O juiz Marcos Antônio Mendes de Araújo Filho, da 8ª Vara Federal, acatou pedido da deputada estadual Pollyana Dutra e determinou o desbloqueio de valores depositados em uma conta poupança no Banco do Brasil de Pombal, em seu nome, no valor de R$ 29.065,07.
Em agosto, o magistrado havia determinado, através de liminar, a indisponibilidade “de até R$ 13 milhões” da parlamentar, que responde à ação de improbidade administrativa movida pela prefeitura de Pombal, acusando-a de desvios na obra de esgotamento sanitário da cidade, realizada durante sua gestão.
Em petição contra a decisão, Pollyana disse que teve valores bloqueados ilegalmente, pois são impenhoráveis, citando o Artigo 833, Inc., X, do Código de Processo Civil, que proíbe a medida contra valores de até o limite de 40 salários mínimos, depositada em caderneta de poupança.
Intimados a se manifestarem acerca do pedido de desbloqueio, a FUNASA e a prefeitura local foram contrários à liberação dos valores.

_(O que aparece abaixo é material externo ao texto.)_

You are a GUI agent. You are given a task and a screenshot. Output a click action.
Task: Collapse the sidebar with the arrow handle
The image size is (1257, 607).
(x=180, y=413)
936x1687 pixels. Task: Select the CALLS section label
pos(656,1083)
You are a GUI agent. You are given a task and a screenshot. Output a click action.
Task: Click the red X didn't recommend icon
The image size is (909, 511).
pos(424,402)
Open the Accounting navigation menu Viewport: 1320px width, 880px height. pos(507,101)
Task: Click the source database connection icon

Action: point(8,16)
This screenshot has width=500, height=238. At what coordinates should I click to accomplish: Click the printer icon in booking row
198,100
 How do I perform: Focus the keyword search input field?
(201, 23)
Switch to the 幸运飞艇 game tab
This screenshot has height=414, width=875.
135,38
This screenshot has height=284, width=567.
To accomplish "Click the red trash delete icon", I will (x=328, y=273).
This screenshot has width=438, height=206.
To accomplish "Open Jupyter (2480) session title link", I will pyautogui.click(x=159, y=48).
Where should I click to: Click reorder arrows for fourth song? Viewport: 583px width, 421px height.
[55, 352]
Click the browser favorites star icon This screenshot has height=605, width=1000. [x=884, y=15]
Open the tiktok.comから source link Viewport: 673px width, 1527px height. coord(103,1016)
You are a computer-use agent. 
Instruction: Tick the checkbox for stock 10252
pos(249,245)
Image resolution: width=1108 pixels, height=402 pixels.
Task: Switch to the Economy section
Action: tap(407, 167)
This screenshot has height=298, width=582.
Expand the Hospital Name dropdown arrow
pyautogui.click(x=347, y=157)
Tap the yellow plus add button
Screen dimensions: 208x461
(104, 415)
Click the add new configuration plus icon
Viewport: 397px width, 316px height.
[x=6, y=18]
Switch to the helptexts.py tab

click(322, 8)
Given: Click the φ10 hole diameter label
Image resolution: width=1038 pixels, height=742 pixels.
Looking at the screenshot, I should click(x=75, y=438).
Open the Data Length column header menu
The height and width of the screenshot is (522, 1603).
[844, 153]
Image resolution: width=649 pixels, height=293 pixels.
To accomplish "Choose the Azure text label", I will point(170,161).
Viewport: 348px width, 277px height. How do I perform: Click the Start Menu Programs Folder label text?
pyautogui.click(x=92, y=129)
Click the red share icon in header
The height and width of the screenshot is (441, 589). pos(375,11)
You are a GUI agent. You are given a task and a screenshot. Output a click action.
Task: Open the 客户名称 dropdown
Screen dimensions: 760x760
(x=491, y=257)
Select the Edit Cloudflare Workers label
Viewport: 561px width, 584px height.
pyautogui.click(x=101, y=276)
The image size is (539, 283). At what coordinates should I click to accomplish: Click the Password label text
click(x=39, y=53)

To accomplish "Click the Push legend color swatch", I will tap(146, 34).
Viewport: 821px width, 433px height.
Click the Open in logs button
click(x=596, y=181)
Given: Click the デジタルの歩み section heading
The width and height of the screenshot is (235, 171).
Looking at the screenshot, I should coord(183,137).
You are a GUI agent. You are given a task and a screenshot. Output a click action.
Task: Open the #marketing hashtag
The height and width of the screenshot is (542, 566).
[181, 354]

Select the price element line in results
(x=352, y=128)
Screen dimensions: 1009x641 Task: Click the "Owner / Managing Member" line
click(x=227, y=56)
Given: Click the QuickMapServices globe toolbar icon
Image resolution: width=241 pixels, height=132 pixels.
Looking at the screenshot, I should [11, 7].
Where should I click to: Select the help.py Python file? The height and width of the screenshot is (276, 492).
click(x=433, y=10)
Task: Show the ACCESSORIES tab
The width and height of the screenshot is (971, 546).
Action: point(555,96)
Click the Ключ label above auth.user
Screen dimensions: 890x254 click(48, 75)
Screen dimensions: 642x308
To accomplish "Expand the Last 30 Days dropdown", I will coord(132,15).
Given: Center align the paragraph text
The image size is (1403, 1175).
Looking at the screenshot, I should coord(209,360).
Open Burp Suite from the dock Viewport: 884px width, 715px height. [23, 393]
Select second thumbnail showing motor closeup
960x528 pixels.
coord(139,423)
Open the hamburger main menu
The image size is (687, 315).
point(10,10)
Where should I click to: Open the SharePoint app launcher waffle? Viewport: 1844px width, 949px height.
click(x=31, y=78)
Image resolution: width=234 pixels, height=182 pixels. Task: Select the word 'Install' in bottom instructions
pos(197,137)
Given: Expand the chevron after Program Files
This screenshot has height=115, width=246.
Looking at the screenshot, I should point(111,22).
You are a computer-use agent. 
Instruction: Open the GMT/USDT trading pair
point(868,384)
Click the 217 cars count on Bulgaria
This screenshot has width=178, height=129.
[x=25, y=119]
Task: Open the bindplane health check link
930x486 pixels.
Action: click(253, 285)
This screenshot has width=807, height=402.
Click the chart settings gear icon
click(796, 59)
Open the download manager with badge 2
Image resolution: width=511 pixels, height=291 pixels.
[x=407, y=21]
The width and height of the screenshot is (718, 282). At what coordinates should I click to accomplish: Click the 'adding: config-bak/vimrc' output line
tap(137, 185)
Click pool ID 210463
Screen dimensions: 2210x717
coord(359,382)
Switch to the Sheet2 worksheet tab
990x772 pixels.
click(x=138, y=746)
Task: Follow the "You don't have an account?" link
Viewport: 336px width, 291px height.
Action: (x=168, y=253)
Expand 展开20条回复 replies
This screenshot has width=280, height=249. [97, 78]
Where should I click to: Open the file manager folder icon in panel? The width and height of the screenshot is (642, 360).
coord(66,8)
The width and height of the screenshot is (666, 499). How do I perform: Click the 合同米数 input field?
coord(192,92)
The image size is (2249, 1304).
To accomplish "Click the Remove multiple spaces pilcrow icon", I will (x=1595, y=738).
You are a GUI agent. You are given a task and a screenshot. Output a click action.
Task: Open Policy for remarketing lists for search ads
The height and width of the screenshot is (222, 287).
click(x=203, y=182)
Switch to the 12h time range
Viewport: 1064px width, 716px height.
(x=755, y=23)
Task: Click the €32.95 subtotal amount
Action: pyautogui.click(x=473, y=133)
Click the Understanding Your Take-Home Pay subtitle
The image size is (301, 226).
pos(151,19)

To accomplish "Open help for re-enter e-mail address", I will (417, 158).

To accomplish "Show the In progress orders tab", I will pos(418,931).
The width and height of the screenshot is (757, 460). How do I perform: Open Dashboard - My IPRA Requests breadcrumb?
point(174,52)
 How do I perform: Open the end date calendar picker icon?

Em sua nova decisão, à qual o Blog do Naldo Silva teve acesso, o juiz Marcos Antônio diz que “embora os bloqueios judiciais sirvam de homenagem ao princípio da efetividade processual, em se tratando de valores depositados em Conta Poupança, até o limite de 40 salários mínimos, não podem sofrer constrição, uma vez que se trata de bens impenhoráveis”.
“A demandada [Pollyana] demonstrou, por meio de extratos bancários, que a movimentação financeira é referente à conta poupança de sua titularidade, mantida no Banco do Brasil, na qual o valor nela bloqueado indica cifra inferior a 40 salários mínimos vigente, verba abrangida pelo manto da impenhorabilidade, devendo-se liberar o bloqueio incidente sobre o montante existente na aludida conta”, escreveu.
Em contato com o Blog, a ex-prefeita pombalense acusou o atual gestor e adversário, Verissinho, de mentir para a justiça com o objetivo de prejudicá-la.
Ela afirmou que a obra era dividida em etapas e que enquanto foi gestora municipal executou os serviços conforme o cronograma, relembrando que o então ministro da Saúde, Artur Chioro, esteve em Pombal em 2014 para inaugurar parte dos serviços, sendo, inclusive, repercutido pelo próprio Ministério na época .
“É uma ação que já nasce morta, e provarei a correta execução da obra quando for intimada”, afirmou.